Just like you, Harland Sanders’ situation was unique. He didn’t invent the chicken. Nor did he invent fried chicken, but his recipe was different than others, his pressurized cooking process was unique, and his approach to franchising was unprecedented.
Sanders’ two birds in the bush were worth quite a lot. At the time of the Colonel’s death there were an estimated 6,000 KFC outlets in 48 different countries with $2 billion in sales annually.
2. It might be easier than you think to get another bird.
If you let go of the bird in your hand and the other two fly away, how hard would it be to get another bird? You just need one. That’s all you have now.

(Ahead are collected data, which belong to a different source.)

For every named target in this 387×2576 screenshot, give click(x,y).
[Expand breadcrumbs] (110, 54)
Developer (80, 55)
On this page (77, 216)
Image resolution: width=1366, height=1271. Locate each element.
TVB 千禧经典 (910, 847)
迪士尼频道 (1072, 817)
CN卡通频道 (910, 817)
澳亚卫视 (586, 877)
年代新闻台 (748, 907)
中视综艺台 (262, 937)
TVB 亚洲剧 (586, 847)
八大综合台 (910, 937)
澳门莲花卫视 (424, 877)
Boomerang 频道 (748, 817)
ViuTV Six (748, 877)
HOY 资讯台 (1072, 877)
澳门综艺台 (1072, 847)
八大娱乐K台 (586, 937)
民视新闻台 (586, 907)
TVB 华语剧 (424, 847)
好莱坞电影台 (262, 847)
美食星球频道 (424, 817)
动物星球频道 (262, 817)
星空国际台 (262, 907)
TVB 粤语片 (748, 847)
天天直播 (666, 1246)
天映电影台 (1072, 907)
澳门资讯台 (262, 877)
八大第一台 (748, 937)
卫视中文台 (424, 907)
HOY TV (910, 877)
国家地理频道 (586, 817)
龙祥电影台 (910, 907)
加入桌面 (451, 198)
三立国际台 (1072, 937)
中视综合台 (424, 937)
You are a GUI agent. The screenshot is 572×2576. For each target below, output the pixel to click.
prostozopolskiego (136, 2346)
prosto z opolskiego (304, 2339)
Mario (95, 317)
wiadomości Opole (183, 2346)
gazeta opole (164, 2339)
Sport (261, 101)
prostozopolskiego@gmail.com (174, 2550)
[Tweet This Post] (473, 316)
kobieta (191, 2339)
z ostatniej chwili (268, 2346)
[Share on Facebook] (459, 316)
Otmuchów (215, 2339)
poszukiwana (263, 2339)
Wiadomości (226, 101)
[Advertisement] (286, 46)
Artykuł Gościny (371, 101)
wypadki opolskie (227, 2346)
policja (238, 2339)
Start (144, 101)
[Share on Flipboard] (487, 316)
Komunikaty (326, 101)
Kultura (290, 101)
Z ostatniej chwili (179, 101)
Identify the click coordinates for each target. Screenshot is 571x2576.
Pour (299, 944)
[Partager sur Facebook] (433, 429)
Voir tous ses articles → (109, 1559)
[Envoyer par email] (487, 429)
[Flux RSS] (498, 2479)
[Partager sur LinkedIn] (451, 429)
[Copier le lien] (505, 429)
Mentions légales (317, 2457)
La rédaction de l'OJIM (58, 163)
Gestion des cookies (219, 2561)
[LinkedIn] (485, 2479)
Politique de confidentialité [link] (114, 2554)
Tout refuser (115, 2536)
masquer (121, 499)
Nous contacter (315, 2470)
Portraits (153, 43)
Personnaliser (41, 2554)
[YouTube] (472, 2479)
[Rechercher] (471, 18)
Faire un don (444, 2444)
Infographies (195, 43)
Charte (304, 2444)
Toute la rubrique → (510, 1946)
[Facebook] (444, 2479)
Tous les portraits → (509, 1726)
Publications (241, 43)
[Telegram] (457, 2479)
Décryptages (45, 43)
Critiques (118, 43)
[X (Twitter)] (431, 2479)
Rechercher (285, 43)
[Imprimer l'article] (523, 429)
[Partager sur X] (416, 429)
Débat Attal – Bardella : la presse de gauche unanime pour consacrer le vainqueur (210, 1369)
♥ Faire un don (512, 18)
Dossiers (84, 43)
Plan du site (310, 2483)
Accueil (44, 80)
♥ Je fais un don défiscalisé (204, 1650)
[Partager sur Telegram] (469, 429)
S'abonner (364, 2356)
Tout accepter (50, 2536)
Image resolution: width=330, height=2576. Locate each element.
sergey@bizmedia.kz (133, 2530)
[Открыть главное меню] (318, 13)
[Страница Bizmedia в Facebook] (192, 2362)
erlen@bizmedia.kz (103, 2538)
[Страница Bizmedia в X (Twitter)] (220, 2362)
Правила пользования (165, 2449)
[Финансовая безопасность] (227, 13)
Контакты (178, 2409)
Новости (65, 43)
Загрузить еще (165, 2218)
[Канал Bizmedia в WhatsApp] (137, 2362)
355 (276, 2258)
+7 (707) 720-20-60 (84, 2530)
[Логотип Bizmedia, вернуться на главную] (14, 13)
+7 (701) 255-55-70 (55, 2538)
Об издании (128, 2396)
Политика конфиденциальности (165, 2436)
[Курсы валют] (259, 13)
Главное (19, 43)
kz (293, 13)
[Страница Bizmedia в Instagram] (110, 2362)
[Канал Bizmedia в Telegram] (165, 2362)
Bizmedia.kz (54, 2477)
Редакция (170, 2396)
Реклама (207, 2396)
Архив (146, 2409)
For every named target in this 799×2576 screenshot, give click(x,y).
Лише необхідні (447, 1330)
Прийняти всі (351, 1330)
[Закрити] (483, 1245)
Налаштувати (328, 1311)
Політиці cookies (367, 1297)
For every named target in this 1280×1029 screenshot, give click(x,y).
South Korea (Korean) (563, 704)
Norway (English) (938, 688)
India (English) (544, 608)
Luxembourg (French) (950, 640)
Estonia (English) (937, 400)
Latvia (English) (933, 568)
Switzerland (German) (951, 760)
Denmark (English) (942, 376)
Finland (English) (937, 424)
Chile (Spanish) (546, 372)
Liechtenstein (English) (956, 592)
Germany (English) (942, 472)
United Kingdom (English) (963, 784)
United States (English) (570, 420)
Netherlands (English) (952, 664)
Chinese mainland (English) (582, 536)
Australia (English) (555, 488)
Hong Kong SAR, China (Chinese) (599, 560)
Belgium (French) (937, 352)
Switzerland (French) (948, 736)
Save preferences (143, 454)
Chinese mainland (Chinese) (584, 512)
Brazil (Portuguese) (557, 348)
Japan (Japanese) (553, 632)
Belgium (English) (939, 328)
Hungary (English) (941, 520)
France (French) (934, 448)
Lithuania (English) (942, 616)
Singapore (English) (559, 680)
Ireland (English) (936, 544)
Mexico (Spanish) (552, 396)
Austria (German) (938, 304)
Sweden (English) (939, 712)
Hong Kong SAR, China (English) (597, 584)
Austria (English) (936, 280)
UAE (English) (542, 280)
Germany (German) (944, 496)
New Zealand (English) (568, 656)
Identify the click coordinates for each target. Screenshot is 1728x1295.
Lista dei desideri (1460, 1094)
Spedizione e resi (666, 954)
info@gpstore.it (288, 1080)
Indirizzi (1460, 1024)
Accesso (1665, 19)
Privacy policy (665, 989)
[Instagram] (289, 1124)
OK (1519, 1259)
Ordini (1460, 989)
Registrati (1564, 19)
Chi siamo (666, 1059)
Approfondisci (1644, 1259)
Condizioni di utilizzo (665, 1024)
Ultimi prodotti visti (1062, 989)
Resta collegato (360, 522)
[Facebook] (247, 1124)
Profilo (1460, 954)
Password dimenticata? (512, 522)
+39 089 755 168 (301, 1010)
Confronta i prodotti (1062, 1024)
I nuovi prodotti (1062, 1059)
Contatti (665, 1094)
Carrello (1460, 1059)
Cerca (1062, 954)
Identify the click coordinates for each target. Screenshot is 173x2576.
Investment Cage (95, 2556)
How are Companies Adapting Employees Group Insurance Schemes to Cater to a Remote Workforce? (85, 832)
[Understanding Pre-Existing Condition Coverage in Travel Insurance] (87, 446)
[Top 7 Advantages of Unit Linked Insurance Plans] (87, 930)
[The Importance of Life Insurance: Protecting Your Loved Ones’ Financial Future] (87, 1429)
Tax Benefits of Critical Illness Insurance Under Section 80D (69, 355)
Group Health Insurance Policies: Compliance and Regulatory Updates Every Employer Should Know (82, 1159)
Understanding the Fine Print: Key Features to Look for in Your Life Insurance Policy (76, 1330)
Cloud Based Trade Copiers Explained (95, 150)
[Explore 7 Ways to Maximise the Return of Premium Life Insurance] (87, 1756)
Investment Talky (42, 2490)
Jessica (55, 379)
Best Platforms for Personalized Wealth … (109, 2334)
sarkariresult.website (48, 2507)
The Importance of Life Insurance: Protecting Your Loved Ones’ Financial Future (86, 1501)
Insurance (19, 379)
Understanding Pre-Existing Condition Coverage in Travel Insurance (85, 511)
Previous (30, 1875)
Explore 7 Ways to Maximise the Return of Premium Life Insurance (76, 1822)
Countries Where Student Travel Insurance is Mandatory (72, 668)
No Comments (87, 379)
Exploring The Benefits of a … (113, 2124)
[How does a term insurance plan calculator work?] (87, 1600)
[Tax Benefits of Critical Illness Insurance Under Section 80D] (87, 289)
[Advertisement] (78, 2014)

If the job market is horrendous, maybe getting another job would be next to impossible. Maybe you do have to keep the bird in your hand. But before you resign yourself to that “fact” be sure and give the birds in the bush more than just a passing thought.
Remember it’s only one bird.
3. Every bird is unique.
The old adage does not account for the quality of the bird in your hand or of those in the bush.
Are you clutching a crow while two beautiful peacocks nest near-by? Do you have a bald eagle and you are contemplating snatching two crows? The quality of the birds makes a big difference in your decision.
If you are holding on to something, like your job, because it is familiar, low-risk, or comfortable, maybe it is time to at least take a peek in the bushes. Do some research on your “crazy” idea, turn your hobby into a business, use your Saturday to see if you can make a go at that thing you’ve always wanted to do.
If you’ve got a bald eagle in your grasp, maybe contentment is what you need. Stop pining for the two crows in the foliage and appreciate the bird in your hand.
Either way I’d encourage you to consider the bird in your hand and the two in the bush. Your personal worth is not based on either, but the enjoyment of your future might be.